## EXERCISE DIRECTIONS
Your response should contain exactly the lines running from the one with "Given: Select the 100.0K matched order row" to the end of the data below, both included, and no pictures.

[Stored data]
[Start of Attachment]

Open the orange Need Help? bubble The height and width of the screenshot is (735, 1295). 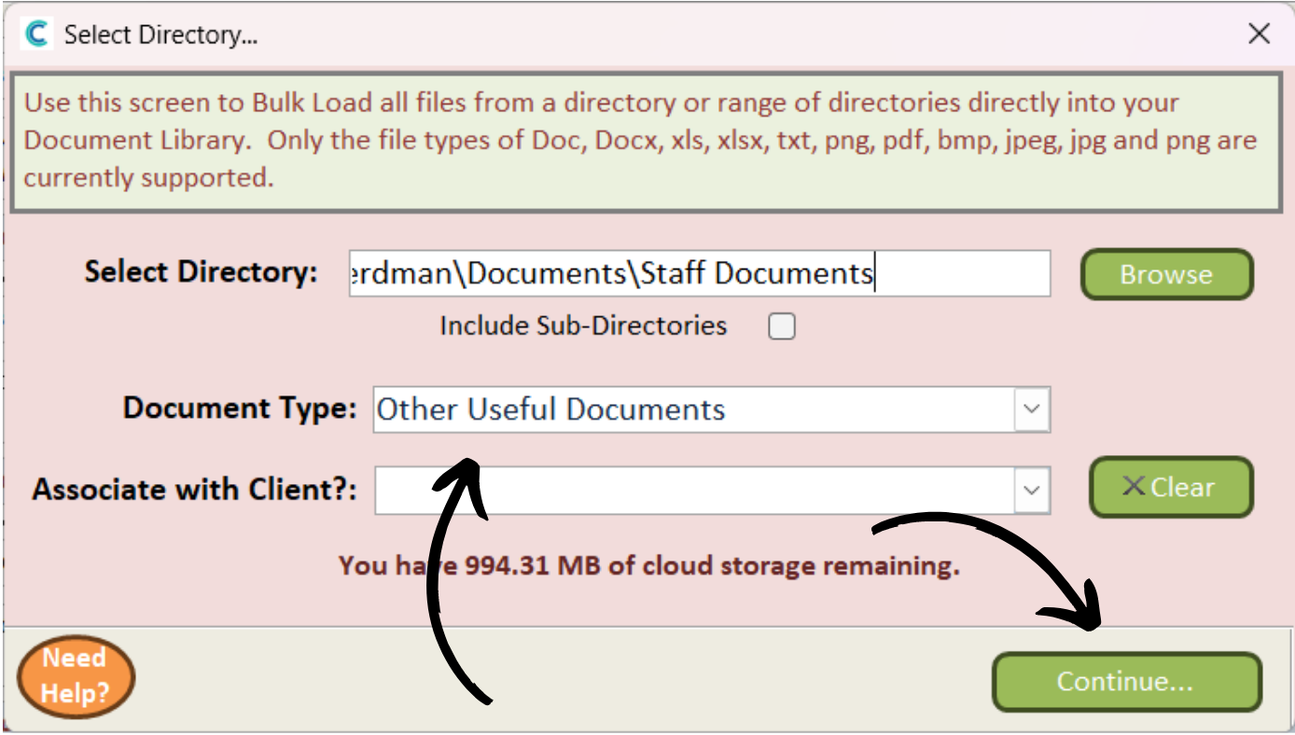click(76, 675)
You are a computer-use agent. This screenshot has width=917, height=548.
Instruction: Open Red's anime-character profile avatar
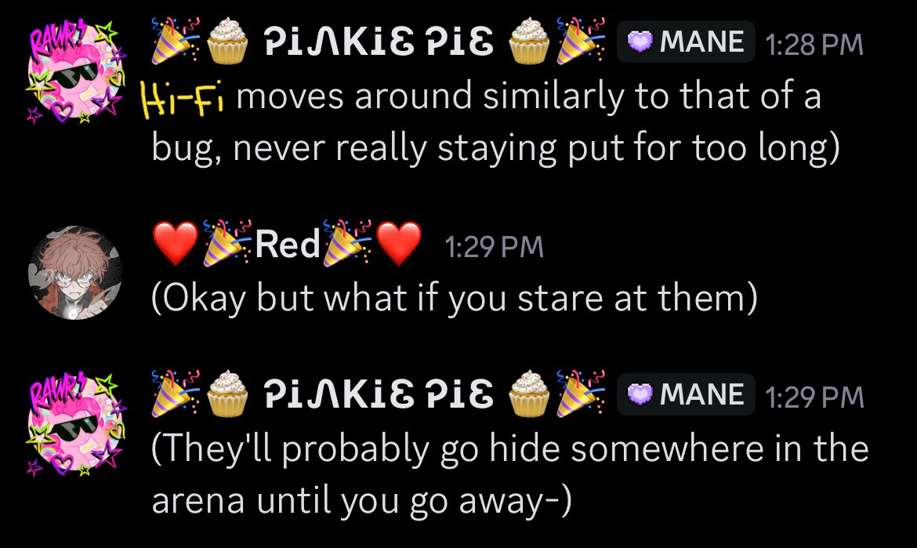pos(75,273)
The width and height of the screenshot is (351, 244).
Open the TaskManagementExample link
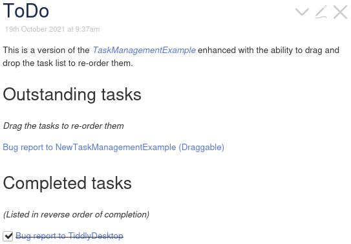[144, 50]
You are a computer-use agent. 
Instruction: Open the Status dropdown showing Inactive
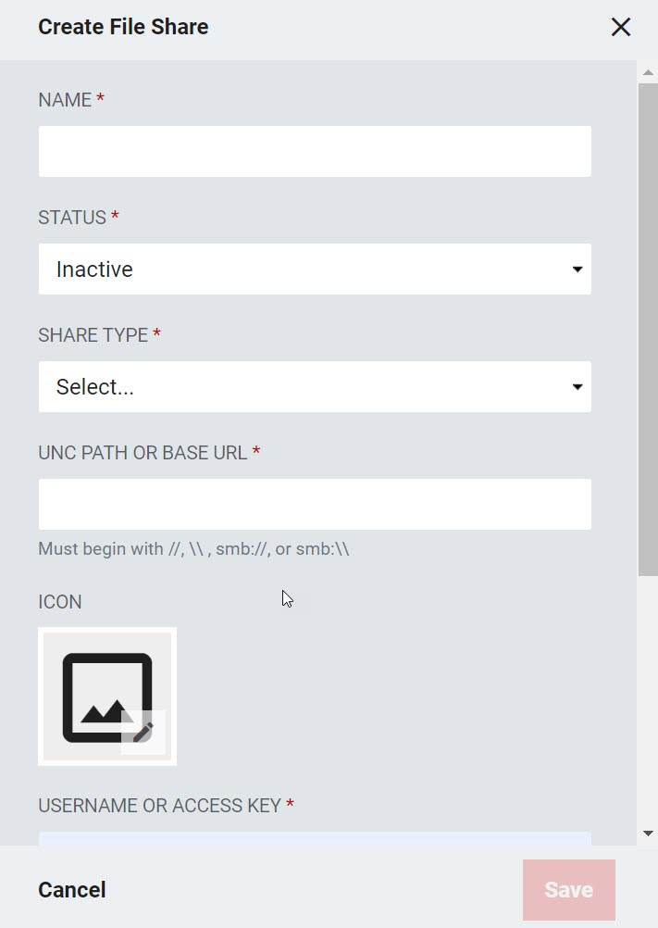coord(315,270)
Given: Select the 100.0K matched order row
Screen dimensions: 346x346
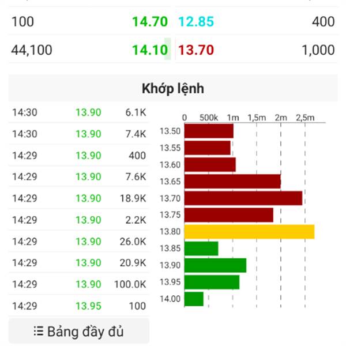Looking at the screenshot, I should 79,284.
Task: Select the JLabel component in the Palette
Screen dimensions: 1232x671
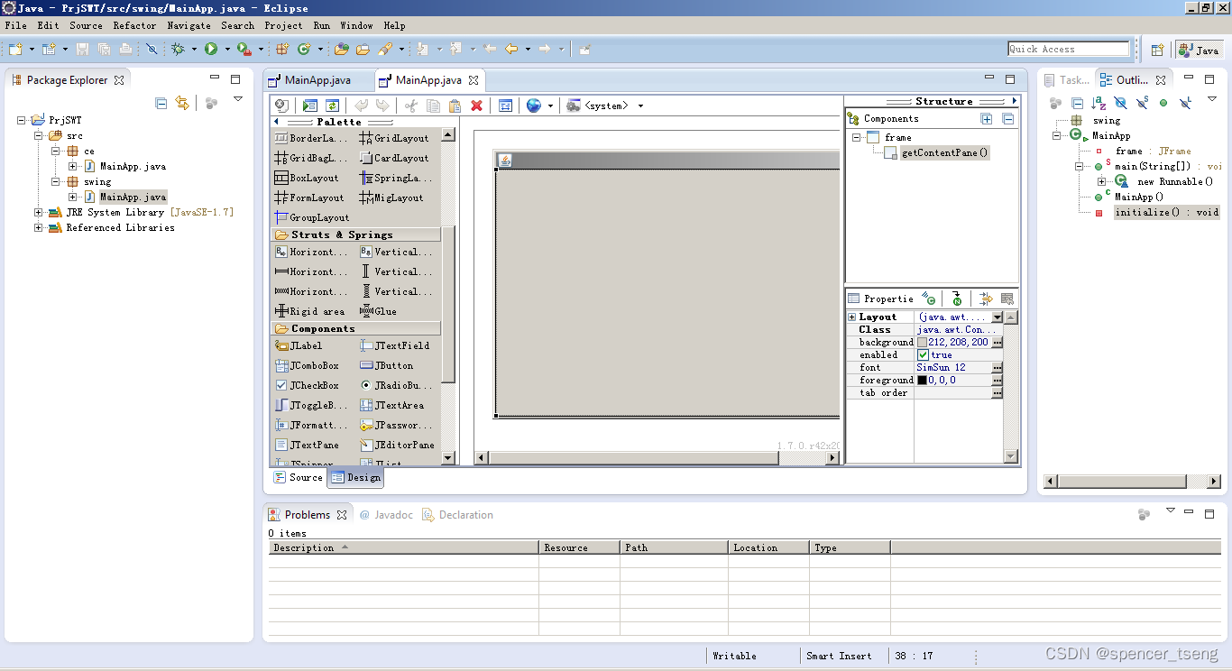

[End of Attachment]

## WRITTEN SOLUTION
Given: Select the 100.0K matched order row
Screen dimensions: 346x346
Looking at the screenshot, I should 79,284.
Task: Select the JLabel component in the Palette
Screen dimensions: 1232x671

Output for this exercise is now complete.